April 2020. Jennifer Morgan has been dismissed as co-CEO of SAP. At this point: a shame! Without knowing or wanting to shed light on the possibly real reasons: the departure of the first woman in the role of (co-) CEO of a DAX-listed company after only 6 months has a devastating effect on the topic of equal participation of women in top positions. Especially when the message is: crisis? Time for a strong -male- figurehead! It is irritating that SAP apparently does not want to be aware of this responsibility, after being celebrated in the media (almost uncomfortably) for this female appointment just 6 months ago.
A similar dissonance arises in the public handling of the topic of job sharing: Jennifer Morgan and Christian Klein were sold from the outset as a prime example of job sharing or co-leadership. As part of a huge co-leadership PR campaign, which seems oversized with just 15 internal tandems. But Jennifer Morgan and Christian Klein were never a real job share, that much is clear now. Here are 3 reasons.

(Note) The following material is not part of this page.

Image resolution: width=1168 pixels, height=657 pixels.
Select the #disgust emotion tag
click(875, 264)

The tandem was never intended to be long-term: the press release makes that clear. The decision to return to the one-person model was simply made earlier than planned during the crisis. But: job sharing almost always involves a long-term commitment, unless it is clearly marked as a model with a specific goal (such as targeted knowledge transfer from point A to point B) for a limited period of time, for all parties involved. And in this case, everyone involved also includes the public, to whom the model was presented as a prime example of job sharing. It goes without saying that the context and situation of a tandem can change and thus dissolve again, but if there was a different intention from the outset, we are not talking about job sharing.
Competition instead of collaboration: A temporary model in which only one person will ultimately prevail promotes competition – not collaboration. And in collaboration, decisions made in pairs are more robust and the tandem becomes more flexible and agile in sparring. This is confirmed on the one hand by our large-scale job sharing study (in which SAP also participated) and on the other hand by the current positive feedback from our tandem community in the Corona crisis. Working in tandem is therefore a strength, not a weakness, in times of crisis.

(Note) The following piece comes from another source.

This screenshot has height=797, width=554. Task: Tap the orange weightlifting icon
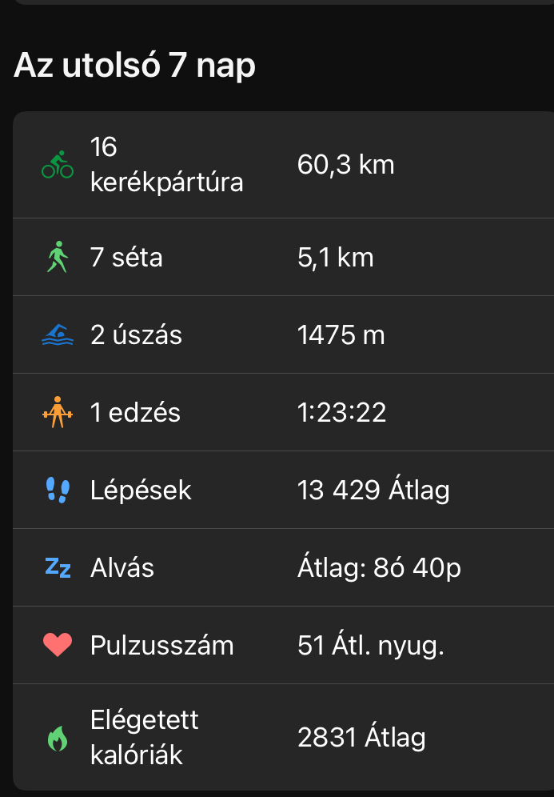click(58, 413)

The tandem was heteronomous. Another key finding of our study: tandems that are knotted by a third hand like two rope ends often fail and are often dissatisfied with the model. According to Spiegel magazine, six months ago, “Supervisory Board Chairman and co-founder Hasso Plattner [...] had Jennifer Morgan and Christian Klein spontaneously flown to California, explaining to them that they would be parting ways with CEO Bill McDermot. He asked them to take the helm. Both were surprised, but you don't say no to Hasso Plattner.” So, personal initiative in the direction of job sharing or proactive matching played no role. A disastrous start.
The success of companies with many more job sharers than SAP shows that it is absolutely possible to anchor job sharing as a profitable working model in the company DNA. However, this does not work through hasty PR stunts in which a competing dual leadership is declared the top example of job sharing. In the medium term, this unfortunately does more harm than good to the model, as in this case.
A successful introduction of job sharing starts with an honest examination of what job sharing is and what it is not. It only works through the continuous commitment of internal job sharing experts, convinced managers and dedicated job sharers. And until then, the motto should be: do good first and then talk about it. In that order.
Incidentally, the biggest hurdle for implementing job sharing is cited by tandem teams as being scratchy ERP systems, in which, for example, two people with the same authorizations cannot be created. SAP would therefore have the greatest positive impact on job sharing if, as the market leader, it finally adapted its ERP system to make it suitable for job sharing.